Ciò che occorre comprendere sono i seguenti aspetti:

  • nel Regio Decreto n. 1265/1934 l’abitabilità veniva “concessa” (ovvero rilasciata) dal Comune, previa ispezione dell'ufficiale sanitario o di un ingegnere a ciò delegato, che verificava anche l’esecuzione in conformità del progetto approvato;
  • nel d.P.R. n. 425/1994 il certificato di abitabilità viene rilasciato dal Sindaco (entro 30 giorni dall’istanza) che poteva disporre una ispezione da parte degli uffici comunali per la verifica dell'esistenza dei requisiti richiesti alla costruzione per essere dichiarata abitabile (tra cui la conformità rispetto al progetto approvato);
  • nella prima versione del d.P.R. n. 380/2001 arriva il certificato di agibilità rilasciato dal Comune che, però, non verifica anche la conformità rispetto al progetto approvato che arriva solo nel 2016 con il D.Lgs. n. 222/2016 quando però l’agibilità viene attestata da un tecnico abilitato (e non più "rilasciata" dal Comune).

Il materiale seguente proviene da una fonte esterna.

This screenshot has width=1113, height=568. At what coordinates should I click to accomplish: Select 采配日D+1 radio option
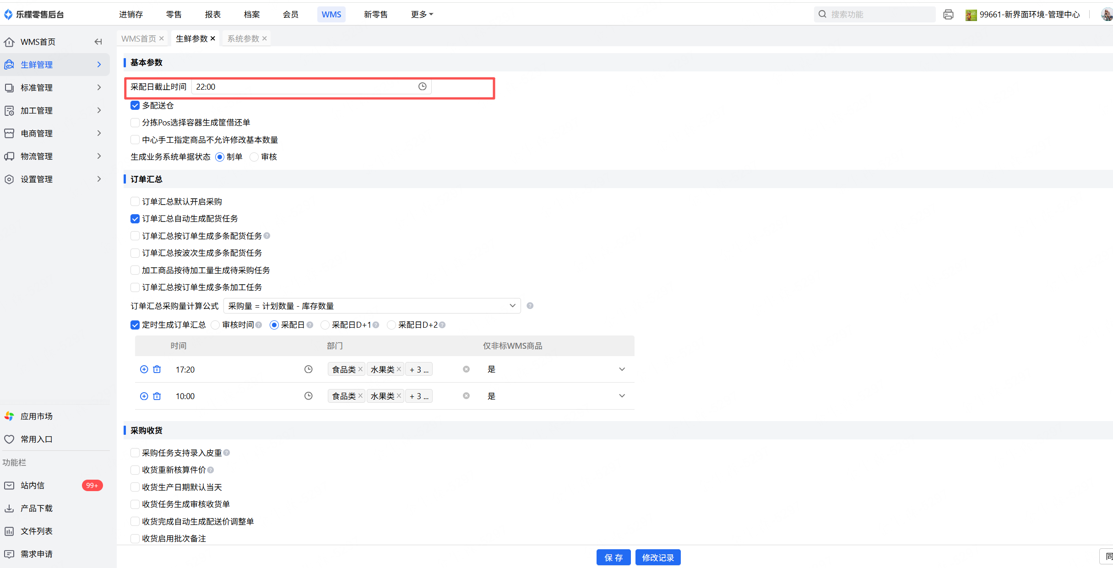[325, 325]
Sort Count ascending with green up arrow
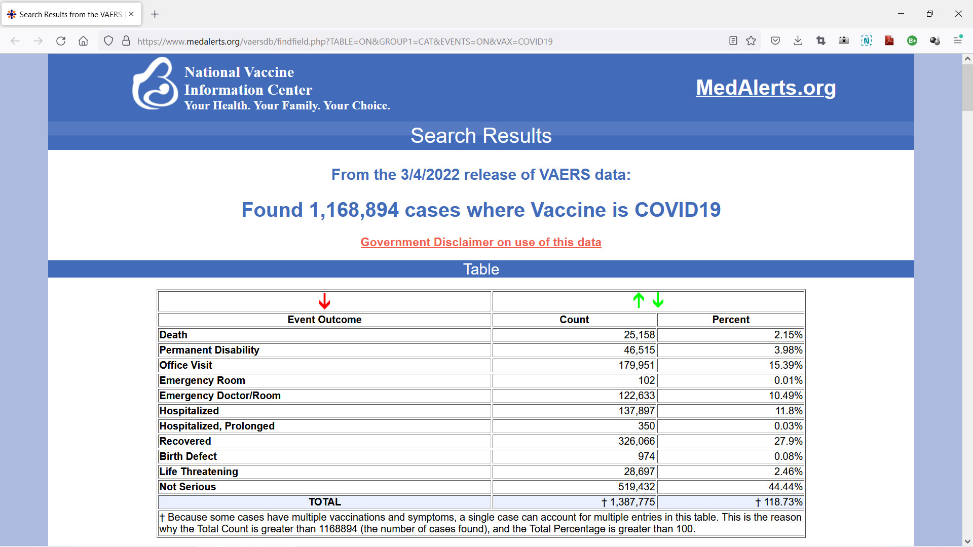The image size is (973, 547). [x=639, y=300]
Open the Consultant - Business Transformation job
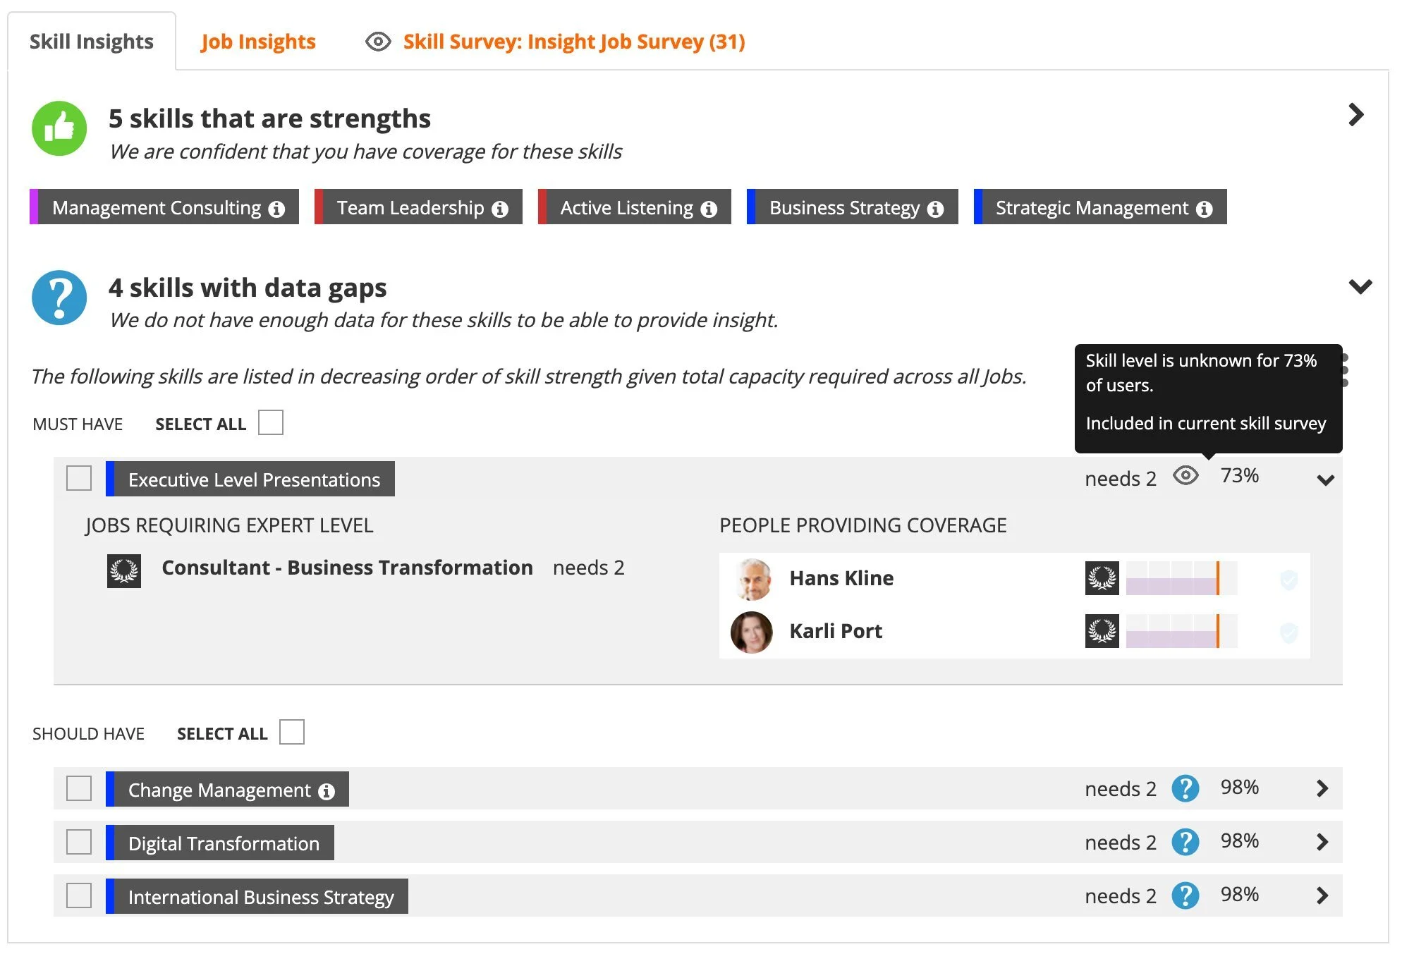 pyautogui.click(x=347, y=568)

Stato legittimo tra abitabilità e agibilità

Come già anticipato, nella vigente definizione di stato legittimo è possibile utilizzare il titolo che ha disciplinato l'ultimo intervento edilizio che ha interessato l'intero immobile o l'intera unità immobiliare, rilasciato all'esito di un procedimento idoneo a verificare l'esistenza del titolo abilitativo che ne ha previsto la costruzione o che ne ha legittimato la stessa.

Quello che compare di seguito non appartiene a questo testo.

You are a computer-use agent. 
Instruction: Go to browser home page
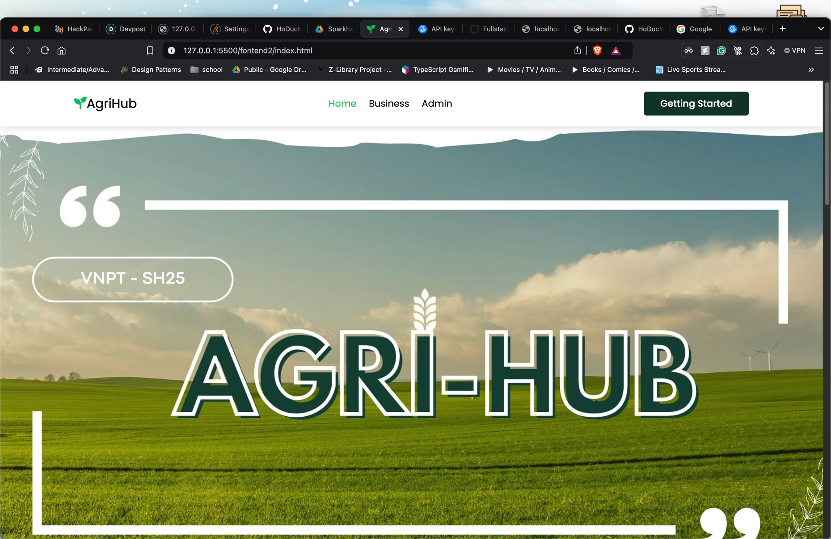(61, 51)
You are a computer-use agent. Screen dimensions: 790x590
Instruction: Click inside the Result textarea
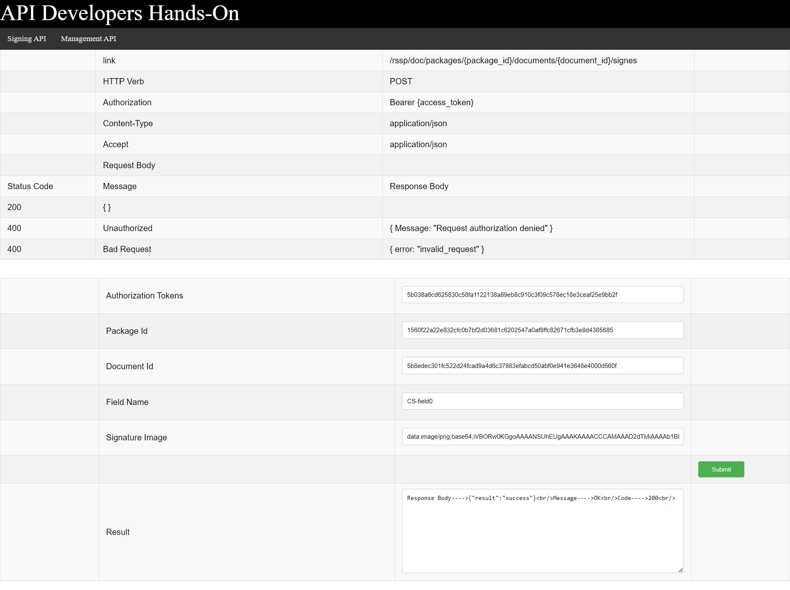[x=542, y=534]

Dalla lettura asettica di questa disposizione si può dedurre (ma una interpretazione autentica da inserire all’interno della legge di conversione del Salva Casa potrebbe certamente essere d’aiuto) che per lo stato legittimo si possa utilizzare l’abitabilità e il certificato di abitabilità, che come scritto erano “rilasciati” dal Comune a seguito di un procedimento di verifica anche della conformità rispetto al progetto approvato.

Di contro, non si può utilizzare:

  • il certificato di agibilità, sul quale non si verificava la conformità rispetto al progetto approvato;
  • né la segnalazione certificata di agibilità che, pur attestando la conformità al progetto, è un documento prodotto da un tecnico abilitato e non “rilasciato” dal Comune.